Advogado não precisa indenizar juiz por grosseria em petição

A Quarta Turma do Superior Tribunal de Justiça livrou o advogado Luiz Paulo de Barros Correia de indenizar o juiz Carlos Augusto Borges por danos morais. A Turma, por unanimidade, entendeu que expressões grosseiras e arrogantes escritas em petição para criticar atuação do juiz não necessariamente ferem a honra de uma pessoa a ponto de ser caracterizado dano moral passível de indenização.

O STJ rejeitou recurso do juiz que alegou ter sido ofendido em uma petição elaborada por Luiz Paulo, no curso de uma ação popular. Luiz Paulo era o advogado de uma das partes.

No texto da petição, o advogado afirmou que o juiz não teria "razoável bom senso" e nem suficiente conhecimento jurídico para julgar a causa sob sua responsabilidade. Palavras como "equivocado", "despreparo", entre outras, também foram utilizadas pelo advogado.

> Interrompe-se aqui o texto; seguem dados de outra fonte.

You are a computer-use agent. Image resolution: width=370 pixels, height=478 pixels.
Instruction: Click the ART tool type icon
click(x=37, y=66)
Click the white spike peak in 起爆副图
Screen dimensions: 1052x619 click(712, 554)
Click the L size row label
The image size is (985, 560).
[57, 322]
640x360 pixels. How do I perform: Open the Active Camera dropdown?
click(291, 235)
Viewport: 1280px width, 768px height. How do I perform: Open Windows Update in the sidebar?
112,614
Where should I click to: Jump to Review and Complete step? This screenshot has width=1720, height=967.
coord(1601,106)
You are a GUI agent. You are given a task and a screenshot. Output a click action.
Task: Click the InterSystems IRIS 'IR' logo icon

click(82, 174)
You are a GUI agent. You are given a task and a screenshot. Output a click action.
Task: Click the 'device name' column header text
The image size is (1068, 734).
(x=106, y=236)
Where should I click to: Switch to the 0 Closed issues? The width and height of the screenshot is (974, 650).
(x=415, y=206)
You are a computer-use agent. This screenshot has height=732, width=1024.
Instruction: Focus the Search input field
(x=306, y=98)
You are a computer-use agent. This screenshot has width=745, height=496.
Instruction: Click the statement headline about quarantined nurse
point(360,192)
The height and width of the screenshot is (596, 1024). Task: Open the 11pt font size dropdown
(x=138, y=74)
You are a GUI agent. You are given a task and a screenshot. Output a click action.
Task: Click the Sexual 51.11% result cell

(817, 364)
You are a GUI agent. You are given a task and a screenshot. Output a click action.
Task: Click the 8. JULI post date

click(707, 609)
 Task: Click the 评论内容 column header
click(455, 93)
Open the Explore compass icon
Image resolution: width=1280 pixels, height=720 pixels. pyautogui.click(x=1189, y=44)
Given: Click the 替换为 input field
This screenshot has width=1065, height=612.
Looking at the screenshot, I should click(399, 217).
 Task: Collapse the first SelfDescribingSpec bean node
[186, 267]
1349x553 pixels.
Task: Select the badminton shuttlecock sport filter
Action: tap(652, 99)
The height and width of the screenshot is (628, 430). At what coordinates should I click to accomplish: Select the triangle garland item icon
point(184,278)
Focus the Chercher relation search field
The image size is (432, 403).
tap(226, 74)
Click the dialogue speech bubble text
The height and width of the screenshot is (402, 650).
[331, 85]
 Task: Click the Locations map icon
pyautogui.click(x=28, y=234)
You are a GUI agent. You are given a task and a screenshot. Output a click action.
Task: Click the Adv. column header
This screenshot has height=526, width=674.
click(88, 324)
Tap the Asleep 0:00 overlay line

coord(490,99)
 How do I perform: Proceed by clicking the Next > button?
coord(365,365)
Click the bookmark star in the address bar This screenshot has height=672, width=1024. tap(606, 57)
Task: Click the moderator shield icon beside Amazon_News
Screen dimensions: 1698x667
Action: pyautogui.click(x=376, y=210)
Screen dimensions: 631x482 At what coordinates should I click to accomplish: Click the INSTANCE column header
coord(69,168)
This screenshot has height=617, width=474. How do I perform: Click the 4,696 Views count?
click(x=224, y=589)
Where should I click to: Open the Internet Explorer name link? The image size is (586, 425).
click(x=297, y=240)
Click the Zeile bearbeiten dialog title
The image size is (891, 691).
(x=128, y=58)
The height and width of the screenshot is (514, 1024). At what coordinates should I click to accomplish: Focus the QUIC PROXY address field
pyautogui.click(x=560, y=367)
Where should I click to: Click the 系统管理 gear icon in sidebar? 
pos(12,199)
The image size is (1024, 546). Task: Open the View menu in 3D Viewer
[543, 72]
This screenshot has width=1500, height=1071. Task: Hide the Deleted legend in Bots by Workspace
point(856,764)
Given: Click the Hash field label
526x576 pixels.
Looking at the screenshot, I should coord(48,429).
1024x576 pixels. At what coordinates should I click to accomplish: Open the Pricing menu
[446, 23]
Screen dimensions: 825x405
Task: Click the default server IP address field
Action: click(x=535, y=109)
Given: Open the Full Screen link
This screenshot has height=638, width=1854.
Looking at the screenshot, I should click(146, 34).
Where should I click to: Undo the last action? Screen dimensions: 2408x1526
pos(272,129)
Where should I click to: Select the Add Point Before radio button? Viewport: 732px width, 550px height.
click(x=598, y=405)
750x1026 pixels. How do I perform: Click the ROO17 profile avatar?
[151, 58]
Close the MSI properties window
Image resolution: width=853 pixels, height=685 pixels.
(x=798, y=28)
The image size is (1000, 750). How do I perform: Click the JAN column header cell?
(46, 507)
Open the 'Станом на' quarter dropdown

Em primeira instância, o advogado foi condenado a pagar uma indenização por danos morais equivalente a 15 vezes o salário bruto do autor da ação. Luiz Paulo recorreu e conseguiu reverter a decisão em segunda instância.

Os desembargadores do Tribunal de Justiça do Rio de Janeiro entenderam que o dano moral não havia sido caracterizado, pois "simples constrangimentos ou dissabores, normais na vida comum, não configuram o dano moral indenizável".

Inconformado, o juiz recorreu ao STJ. Reafirmou a tese da ofensa da honra e da cabida indenização por danos morais. Entretanto, o relator do processo, ministro Sálvio de Figueiredo Teixeira, manteve a decisão do TJ-RJ. Para o ministro, o advogado "revelou-se grosseiro e presunçoso", mas não provocou danos morais.

"No caso dos autos, acredito que as expressões utilizadas pelo advogado, apesar de grosseiras e contrárias ao dever de urbanidade, não chegam a ensejar o reconhecimento do dano moral", disse Sálvio Teixeira.

O relator transcreveu uma citação do ministro Cesar Asfor Rocha sobre o tema: "Mero receio ou dissabor não pode ser alçado ao patamar do dano moral, mas somente aquela agressão que exacerba a naturalidade dos fatos da vida, causando fundadas aflições ou angústias no espírito de quem ela se dirige".